Unused to field sports, I slept heavily after those seven hours with the guns, and was slow to wake when Wolstenholme’s valet came next morning to my bedside with the waterproof suit in which I was to effect my descent into Hades.

‘Mr Wolstenholme says, sir, that you had better not take your bath till you come back,’ said this gentlemanly vassal, disposing the ungainly garments across the back of a chair as artistically as if he were laying out my best evening suit. ‘And you will be pleased to dress warmly underneath the waterproofs, for it is very chilly in the mine.’
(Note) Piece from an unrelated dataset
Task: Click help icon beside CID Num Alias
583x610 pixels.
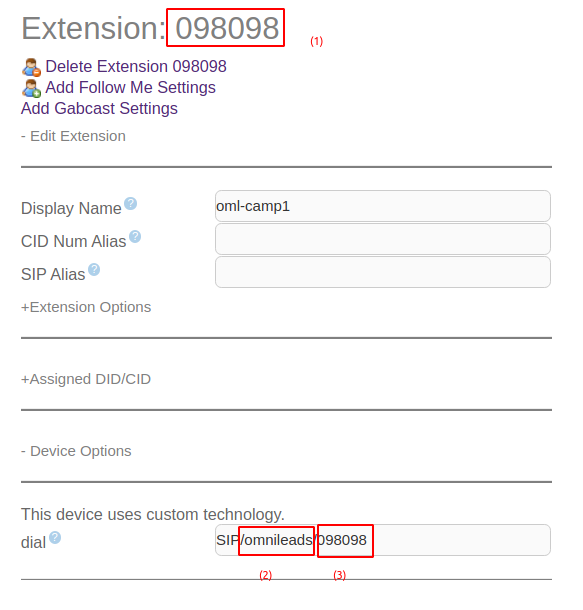Action: click(135, 237)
I surveyed the garments with reluctance. The morning was frosty, and the prospect of being lowered into the bowels of the earth, cold, fasting, and unwashed, was anything but attractive. Should I send word that I would rather not go? I hesitated; but while I was hesitating, the gentlemanly valet vanished, and my opportunity was lost. Grumbling and shivering, I got up, donned the cold and shiny suit, and went downstairs.

A murmur of voices met my ear as I drew near the breakfast-room. Going in, I found some ten or a dozen stalwart colliers grouped near the door, and Wolstenholme, looking somewhat serious, standing with his back to the fire.

‘Look here, Frazer,’ he said, with a short laugh, ‘here’s a pleasant piece of news. A fissure has opened in the bed of Blackwater tarn; the lake has disappeared in the night; and the mine is flooded! No Carshalton shaft for you today!’

‘Seven foot o’ wayter in Jukes’s seam, an’ eight in th’ owd north and south galleries,’ growled a huge red-headed fellow, who seemed to be the spokesman.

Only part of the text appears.